[Assignment]: Reproduce the listing that follows, unchanged and complete.

[Data excerpts]:
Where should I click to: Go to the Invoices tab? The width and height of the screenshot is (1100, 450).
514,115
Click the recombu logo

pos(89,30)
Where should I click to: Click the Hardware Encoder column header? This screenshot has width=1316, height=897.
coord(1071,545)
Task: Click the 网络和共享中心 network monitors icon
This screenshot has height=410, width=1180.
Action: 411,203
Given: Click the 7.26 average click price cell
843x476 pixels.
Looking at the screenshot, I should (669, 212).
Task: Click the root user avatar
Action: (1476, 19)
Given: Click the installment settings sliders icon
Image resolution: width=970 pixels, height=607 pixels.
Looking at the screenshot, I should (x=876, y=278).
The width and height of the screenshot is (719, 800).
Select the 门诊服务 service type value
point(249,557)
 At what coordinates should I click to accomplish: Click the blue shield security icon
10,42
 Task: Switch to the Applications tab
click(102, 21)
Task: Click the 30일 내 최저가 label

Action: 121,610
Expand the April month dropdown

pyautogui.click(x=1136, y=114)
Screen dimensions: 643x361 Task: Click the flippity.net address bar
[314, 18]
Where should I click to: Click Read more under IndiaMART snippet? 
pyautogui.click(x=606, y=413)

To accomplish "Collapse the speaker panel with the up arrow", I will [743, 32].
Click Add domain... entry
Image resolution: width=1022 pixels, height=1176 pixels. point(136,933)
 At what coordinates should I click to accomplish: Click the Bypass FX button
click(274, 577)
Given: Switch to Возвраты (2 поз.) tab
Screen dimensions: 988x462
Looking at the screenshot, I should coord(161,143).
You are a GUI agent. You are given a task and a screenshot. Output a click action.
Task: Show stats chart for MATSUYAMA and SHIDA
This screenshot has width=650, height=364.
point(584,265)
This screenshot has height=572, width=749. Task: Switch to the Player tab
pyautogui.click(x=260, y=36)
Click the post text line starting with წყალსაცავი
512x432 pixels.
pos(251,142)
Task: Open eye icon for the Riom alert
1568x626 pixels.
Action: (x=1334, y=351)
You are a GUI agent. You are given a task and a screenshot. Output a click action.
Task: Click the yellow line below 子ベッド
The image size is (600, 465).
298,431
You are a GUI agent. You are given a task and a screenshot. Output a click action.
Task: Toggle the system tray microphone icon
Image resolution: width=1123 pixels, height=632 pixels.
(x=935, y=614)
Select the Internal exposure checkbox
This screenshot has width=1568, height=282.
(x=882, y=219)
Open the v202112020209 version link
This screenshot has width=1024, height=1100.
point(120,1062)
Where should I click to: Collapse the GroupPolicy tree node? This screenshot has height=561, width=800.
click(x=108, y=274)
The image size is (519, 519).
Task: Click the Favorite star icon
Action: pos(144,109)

[Solution for this task]:
Where should I click to: Go to the Invoices tab? The width and height of the screenshot is (1100, 450).
514,115
Click the recombu logo

pos(89,30)
Where should I click to: Click the Hardware Encoder column header? This screenshot has width=1316, height=897.
coord(1071,545)
Task: Click the 网络和共享中心 network monitors icon
This screenshot has height=410, width=1180.
Action: 411,203
Given: Click the 7.26 average click price cell
843x476 pixels.
Looking at the screenshot, I should (669, 212).
Task: Click the root user avatar
Action: (1476, 19)
Given: Click the installment settings sliders icon
Image resolution: width=970 pixels, height=607 pixels.
Looking at the screenshot, I should (x=876, y=278).
The width and height of the screenshot is (719, 800).
Select the 门诊服务 service type value
point(249,557)
 At what coordinates should I click to accomplish: Click the blue shield security icon
10,42
 Task: Switch to the Applications tab
click(102, 21)
Task: Click the 30일 내 최저가 label

Action: 121,610
Expand the April month dropdown

pyautogui.click(x=1136, y=114)
Screen dimensions: 643x361 Task: Click the flippity.net address bar
[314, 18]
Where should I click to: Click Read more under IndiaMART snippet? 
pyautogui.click(x=606, y=413)

To accomplish "Collapse the speaker panel with the up arrow", I will [743, 32].
Click Add domain... entry
Image resolution: width=1022 pixels, height=1176 pixels. point(136,933)
 At what coordinates should I click to accomplish: Click the Bypass FX button
click(274, 577)
Given: Switch to Возвраты (2 поз.) tab
Screen dimensions: 988x462
Looking at the screenshot, I should coord(161,143).
You are a GUI agent. You are given a task and a screenshot. Output a click action.
Task: Show stats chart for MATSUYAMA and SHIDA
This screenshot has width=650, height=364.
point(584,265)
This screenshot has height=572, width=749. Task: Switch to the Player tab
pyautogui.click(x=260, y=36)
Click the post text line starting with წყალსაცავი
512x432 pixels.
pos(251,142)
Task: Open eye icon for the Riom alert
1568x626 pixels.
Action: (x=1334, y=351)
You are a GUI agent. You are given a task and a screenshot. Output a click action.
Task: Click the yellow line below 子ベッド
The image size is (600, 465).
298,431
You are a GUI agent. You are given a task and a screenshot. Output a click action.
Task: Toggle the system tray microphone icon
Image resolution: width=1123 pixels, height=632 pixels.
(x=935, y=614)
Select the Internal exposure checkbox
This screenshot has width=1568, height=282.
(x=882, y=219)
Open the v202112020209 version link
This screenshot has width=1024, height=1100.
point(120,1062)
Where should I click to: Collapse the GroupPolicy tree node? This screenshot has height=561, width=800.
click(x=108, y=274)
The image size is (519, 519).
Task: Click the Favorite star icon
Action: pos(144,109)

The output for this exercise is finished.